__Datos a utilizar__
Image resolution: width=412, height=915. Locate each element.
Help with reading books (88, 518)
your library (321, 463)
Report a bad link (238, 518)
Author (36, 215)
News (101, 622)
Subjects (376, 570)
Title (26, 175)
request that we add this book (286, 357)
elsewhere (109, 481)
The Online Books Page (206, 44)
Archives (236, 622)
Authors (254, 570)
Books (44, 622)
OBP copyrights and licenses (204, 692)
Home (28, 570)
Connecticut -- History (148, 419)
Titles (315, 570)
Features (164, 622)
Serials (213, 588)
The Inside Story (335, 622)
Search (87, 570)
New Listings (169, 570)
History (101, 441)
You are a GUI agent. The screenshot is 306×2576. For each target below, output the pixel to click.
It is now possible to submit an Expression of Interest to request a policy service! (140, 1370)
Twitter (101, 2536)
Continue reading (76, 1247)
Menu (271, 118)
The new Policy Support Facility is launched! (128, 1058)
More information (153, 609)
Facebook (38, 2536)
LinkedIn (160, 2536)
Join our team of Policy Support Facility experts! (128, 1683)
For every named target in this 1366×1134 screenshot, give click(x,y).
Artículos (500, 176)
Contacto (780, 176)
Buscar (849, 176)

* * *

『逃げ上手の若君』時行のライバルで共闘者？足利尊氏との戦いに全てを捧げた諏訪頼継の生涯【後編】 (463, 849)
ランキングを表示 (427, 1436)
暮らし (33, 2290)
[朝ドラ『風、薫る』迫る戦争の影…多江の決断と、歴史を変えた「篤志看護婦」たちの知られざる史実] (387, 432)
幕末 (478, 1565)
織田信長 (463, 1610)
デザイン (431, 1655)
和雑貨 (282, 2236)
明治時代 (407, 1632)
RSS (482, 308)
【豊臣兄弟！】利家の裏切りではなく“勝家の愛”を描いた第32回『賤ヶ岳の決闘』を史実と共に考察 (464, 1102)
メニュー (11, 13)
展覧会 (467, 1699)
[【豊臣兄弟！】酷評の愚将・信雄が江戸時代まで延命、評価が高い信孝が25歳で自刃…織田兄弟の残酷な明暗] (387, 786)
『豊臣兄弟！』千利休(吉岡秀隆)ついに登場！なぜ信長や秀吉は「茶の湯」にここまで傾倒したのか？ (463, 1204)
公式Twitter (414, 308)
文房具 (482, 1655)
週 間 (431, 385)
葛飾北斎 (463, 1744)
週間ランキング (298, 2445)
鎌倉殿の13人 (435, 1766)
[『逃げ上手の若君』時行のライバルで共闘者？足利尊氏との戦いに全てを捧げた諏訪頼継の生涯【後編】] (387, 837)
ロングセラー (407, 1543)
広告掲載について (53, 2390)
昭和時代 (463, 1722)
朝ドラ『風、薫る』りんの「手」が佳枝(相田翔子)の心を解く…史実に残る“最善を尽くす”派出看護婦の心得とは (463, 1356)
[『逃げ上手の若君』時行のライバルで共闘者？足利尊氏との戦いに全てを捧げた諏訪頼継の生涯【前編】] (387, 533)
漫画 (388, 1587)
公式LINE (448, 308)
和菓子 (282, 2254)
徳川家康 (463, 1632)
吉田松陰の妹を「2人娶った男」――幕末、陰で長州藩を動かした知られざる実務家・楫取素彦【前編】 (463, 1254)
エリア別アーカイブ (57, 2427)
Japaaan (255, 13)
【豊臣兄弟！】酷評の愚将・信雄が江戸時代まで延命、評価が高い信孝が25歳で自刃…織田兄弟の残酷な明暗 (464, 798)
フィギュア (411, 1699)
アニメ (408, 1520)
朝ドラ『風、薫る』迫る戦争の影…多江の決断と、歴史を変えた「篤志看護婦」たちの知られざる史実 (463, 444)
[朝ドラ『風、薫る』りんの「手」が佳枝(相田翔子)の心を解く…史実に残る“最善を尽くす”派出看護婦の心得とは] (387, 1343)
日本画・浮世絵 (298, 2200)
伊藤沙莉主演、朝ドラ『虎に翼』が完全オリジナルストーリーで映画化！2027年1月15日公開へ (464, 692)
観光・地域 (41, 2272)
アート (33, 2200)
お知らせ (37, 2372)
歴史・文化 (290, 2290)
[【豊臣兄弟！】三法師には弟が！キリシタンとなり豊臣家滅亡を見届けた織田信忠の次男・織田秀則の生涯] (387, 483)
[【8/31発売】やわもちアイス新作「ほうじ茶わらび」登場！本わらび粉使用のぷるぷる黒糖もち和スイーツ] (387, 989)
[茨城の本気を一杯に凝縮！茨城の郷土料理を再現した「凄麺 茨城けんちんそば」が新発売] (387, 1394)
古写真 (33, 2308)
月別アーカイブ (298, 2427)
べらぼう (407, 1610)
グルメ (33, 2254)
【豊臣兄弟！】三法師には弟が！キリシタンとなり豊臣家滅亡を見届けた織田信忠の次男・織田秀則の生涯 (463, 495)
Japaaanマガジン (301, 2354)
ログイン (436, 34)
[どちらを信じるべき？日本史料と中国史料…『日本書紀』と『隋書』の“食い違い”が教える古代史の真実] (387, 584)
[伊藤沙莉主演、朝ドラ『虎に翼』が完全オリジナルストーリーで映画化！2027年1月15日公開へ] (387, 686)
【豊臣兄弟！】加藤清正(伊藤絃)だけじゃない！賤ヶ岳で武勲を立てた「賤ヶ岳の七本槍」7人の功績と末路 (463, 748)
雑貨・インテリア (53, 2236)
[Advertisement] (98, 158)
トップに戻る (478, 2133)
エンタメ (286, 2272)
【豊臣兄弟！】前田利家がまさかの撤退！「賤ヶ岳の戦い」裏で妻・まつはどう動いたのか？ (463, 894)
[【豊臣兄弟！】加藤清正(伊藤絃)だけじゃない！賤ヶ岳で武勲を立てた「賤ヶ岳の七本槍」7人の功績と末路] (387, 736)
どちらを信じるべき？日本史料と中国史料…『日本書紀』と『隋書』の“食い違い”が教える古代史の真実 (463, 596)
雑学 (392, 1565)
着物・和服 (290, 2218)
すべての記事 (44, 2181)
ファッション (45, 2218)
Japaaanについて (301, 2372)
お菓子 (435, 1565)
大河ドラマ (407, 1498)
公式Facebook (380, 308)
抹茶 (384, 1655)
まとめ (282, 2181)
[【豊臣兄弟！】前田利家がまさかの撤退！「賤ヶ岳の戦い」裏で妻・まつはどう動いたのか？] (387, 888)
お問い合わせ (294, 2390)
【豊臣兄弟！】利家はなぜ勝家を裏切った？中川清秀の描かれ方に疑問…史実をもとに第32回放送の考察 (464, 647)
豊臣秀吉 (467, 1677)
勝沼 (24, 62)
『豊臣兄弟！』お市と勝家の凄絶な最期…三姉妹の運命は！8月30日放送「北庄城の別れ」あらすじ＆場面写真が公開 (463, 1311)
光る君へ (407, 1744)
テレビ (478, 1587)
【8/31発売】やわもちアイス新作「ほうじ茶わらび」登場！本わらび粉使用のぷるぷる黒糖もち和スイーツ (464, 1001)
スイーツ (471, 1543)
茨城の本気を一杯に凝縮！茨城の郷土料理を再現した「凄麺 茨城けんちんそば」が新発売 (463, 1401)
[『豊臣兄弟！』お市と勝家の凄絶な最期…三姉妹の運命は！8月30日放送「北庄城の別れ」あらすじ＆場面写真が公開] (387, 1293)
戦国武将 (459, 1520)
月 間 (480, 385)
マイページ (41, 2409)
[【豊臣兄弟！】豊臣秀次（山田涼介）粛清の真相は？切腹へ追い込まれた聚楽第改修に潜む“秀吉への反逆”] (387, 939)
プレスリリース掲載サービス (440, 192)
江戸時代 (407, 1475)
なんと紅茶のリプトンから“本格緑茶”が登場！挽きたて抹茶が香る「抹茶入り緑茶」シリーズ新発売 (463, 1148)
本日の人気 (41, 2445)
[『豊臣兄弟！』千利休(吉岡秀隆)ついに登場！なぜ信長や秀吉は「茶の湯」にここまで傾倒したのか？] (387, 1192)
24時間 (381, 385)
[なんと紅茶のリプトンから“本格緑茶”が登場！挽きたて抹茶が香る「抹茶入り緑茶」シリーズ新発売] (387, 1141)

__Ejercicio breve__
Cuenta cuántas líneas de los ítems contienen la cadena "逃げ上手の若君", distinguiendo mayúsculas de minúsculas. Responde solo con el número.

__Resultado del ejercicio__
3